REUBEN BELIEVES the Indian-American communities look to Jews with particular admiration for their accomplishments in the sciences, business and politics.
“Indian-Americans on both sides of the political spectrum like the Jewish community, and generously give to campaigns to actively engage their current and future representatives. The US has two governors from the Indian-American community, South Carolina Governor Nikki Haley (Randhawa) who is the daughter of Sikh immigrants from the state of Punjab, and Louisiana Governor Bobby Jindal whose parents came from Punjab.”
Reuben has helped to coordinate two historic AJC cosponsored India-Israel-US friendship receptions on Capitol Hill – in July 2003 and November 2007.

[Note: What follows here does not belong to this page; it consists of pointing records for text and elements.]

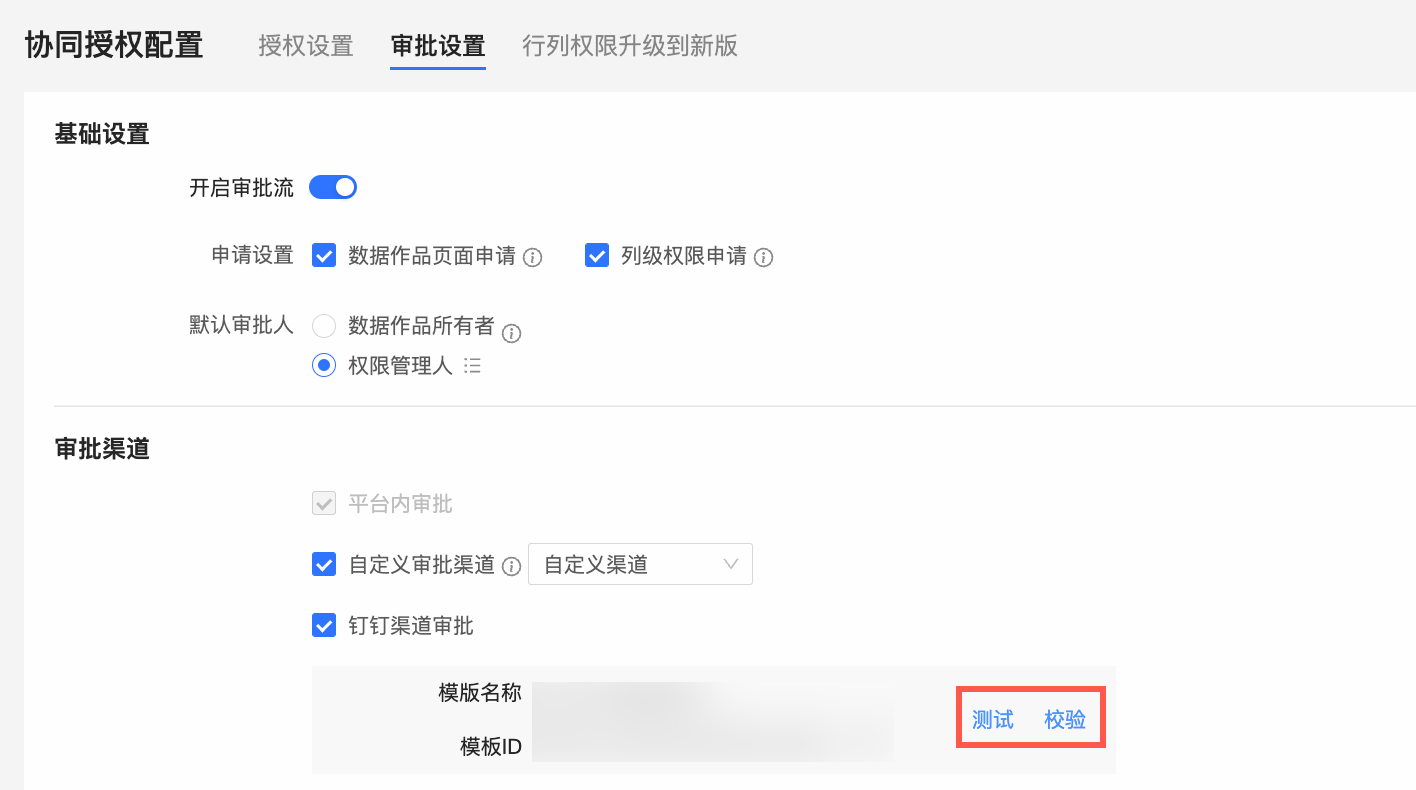Switch to the 授权设置 tab
The image size is (1416, 790).
coord(306,46)

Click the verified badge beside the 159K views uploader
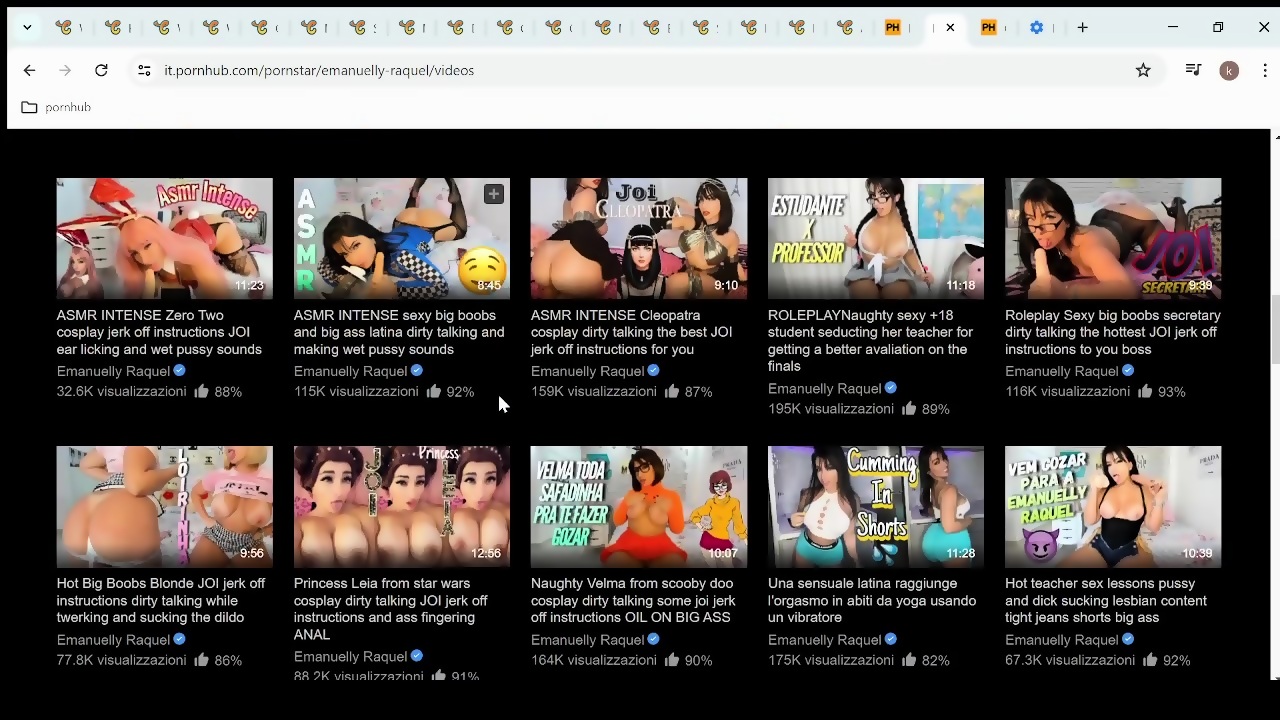(653, 371)
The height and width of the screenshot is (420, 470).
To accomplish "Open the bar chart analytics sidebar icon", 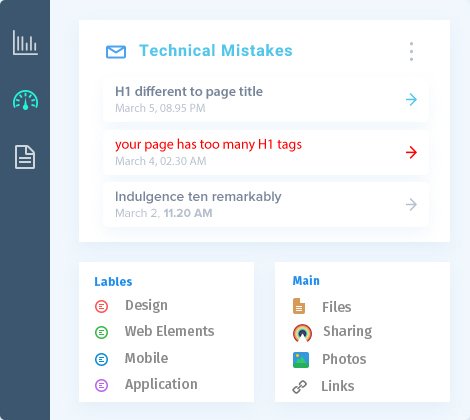I will coord(25,43).
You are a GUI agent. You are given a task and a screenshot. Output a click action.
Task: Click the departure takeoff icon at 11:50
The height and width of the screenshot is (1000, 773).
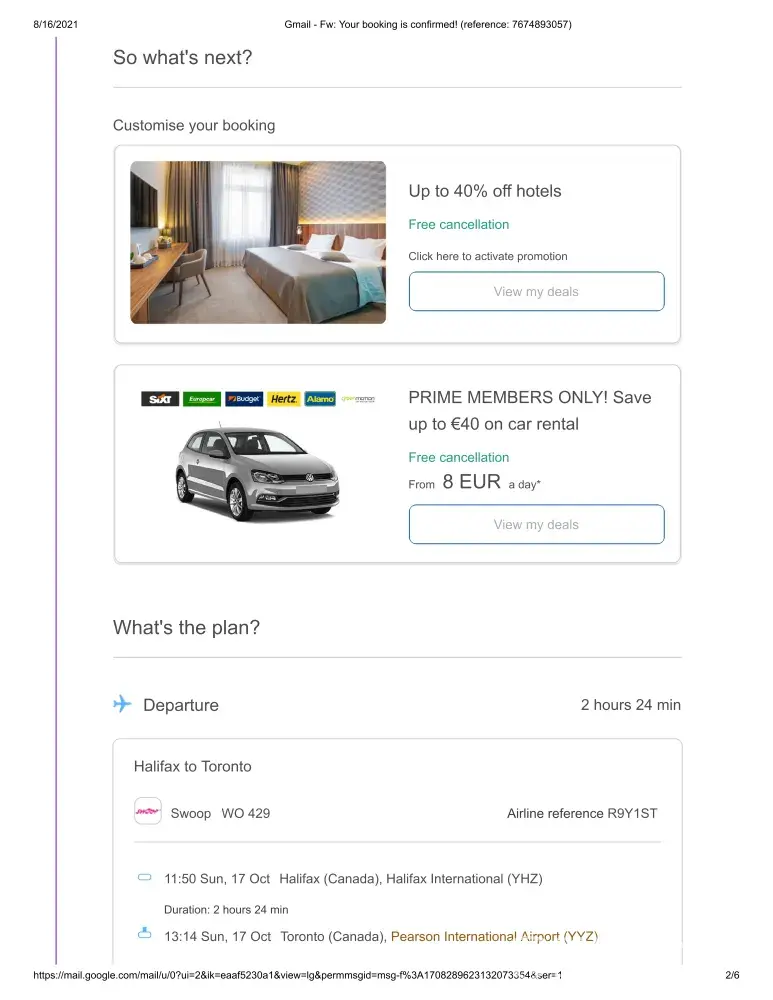[144, 878]
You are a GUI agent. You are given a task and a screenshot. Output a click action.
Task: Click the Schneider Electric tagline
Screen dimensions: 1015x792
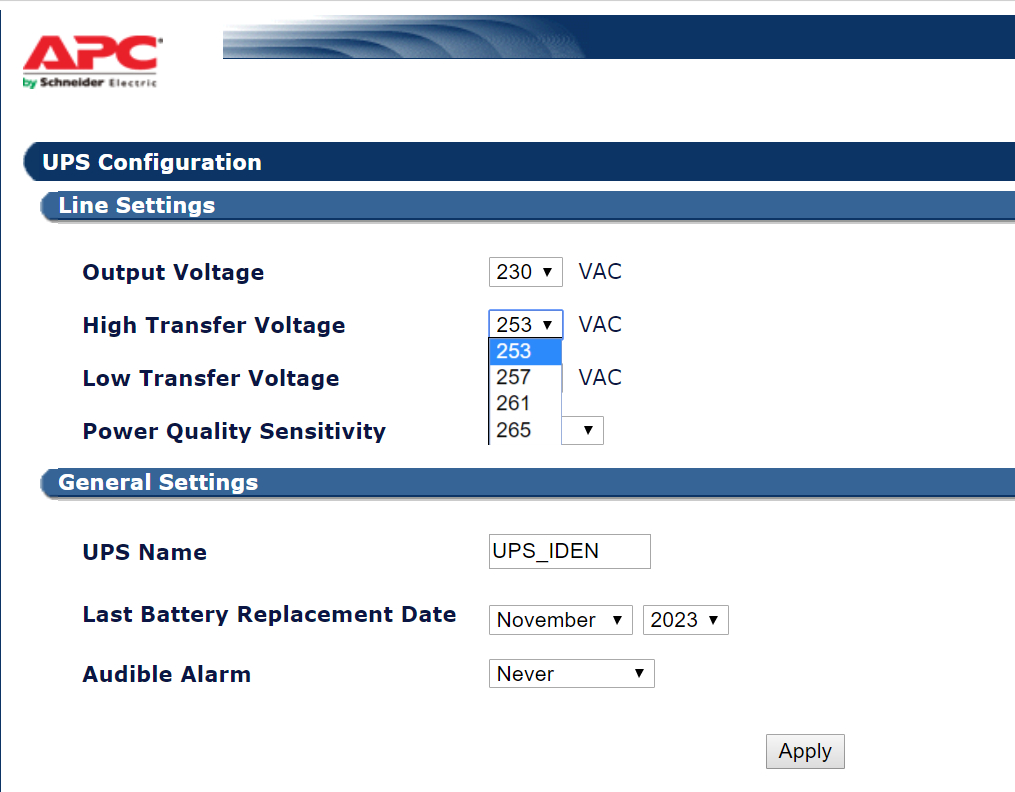[90, 82]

He describes the increased need for continued military and commercial links among the US, India and Israel, which have spurred increased trade.
“Many Israeli companies, such as Magic Software, Israel Aerospace Industries, Rafael, ELTA, Elbit, EL-OP and others have set up large operations in India in partnership with government firms such as Bharat Electronics Ltd., and private-sector firms such as Tata, among others, in order to cater to the vast Indian defense and civilian market which every year becomes lucrative, given India’s stable democracy and growing economy,” he says.
Reuben still feels grateful to Isaacson for noticing his work in Gujarat in 2001, and acknowledges he would not be doing what he so loves “if it were not for him.
And thanks to AJC’s platform, I have been privileged to play a role in these relations through helping bring Indian journalists and academics to Israel.”
According to Isaacson, Reuben’s gifts are “to engage the other – that has been the hallmark of AJC – and through his imagination... he has created an expanded network, and a coalition of Indian Americans and American Jews for a shared sense of combating terrorism, and for exploring the traditions of common values...
which are family, education and other shared sensitivities,” says Isaacson.
“Anyone who has spent time with Indians and Jews [understands that] there is an indefinable partnership and community... there’s a spark there that leads to common understanding and cooperation on a range of endeavors,” says Isaacson.
Reuben travels to India usually once every year or two. He is married to Lavina, whom he met through a traditional arranged marriage in India, and who is also politically involved. She works as media communications officer at the Indian Embassy. They have a son, Benjamin.
Reuben believes the best way for American Jews to engage is to invest in helping facilitate an exchange of experts in technology, particularly in water and agriculture, between India and Israel. Leading Israeli universities like the Technion in Haifa, and Weizmann Institute of Science in Rehovot, are the standard-bearers for this kind of research, and continue to be the wave of the future for investment in technologies.
Clearly optimistic about the great ties between India and the Jewish communities, Reuben believes “relations between India and Israel continue to be booming.
This institution, AJC, has become our home away from home. I have done many programs on India-Israel relations and India’s Jewish heritage in partnership with AJC and local synagogues. I am hoping to do another one at Temple Beth El in Bethesda on February 21, where we will be screening the documentary Salaam- Shalom: The Jews of India, followed by my talk on India’s Jewish heritage and India-Israel relations.”
Reuben’s simple approach to his work is pragmatic and helps to break down the deep complexities while bridging the cultural challenges of international affairs.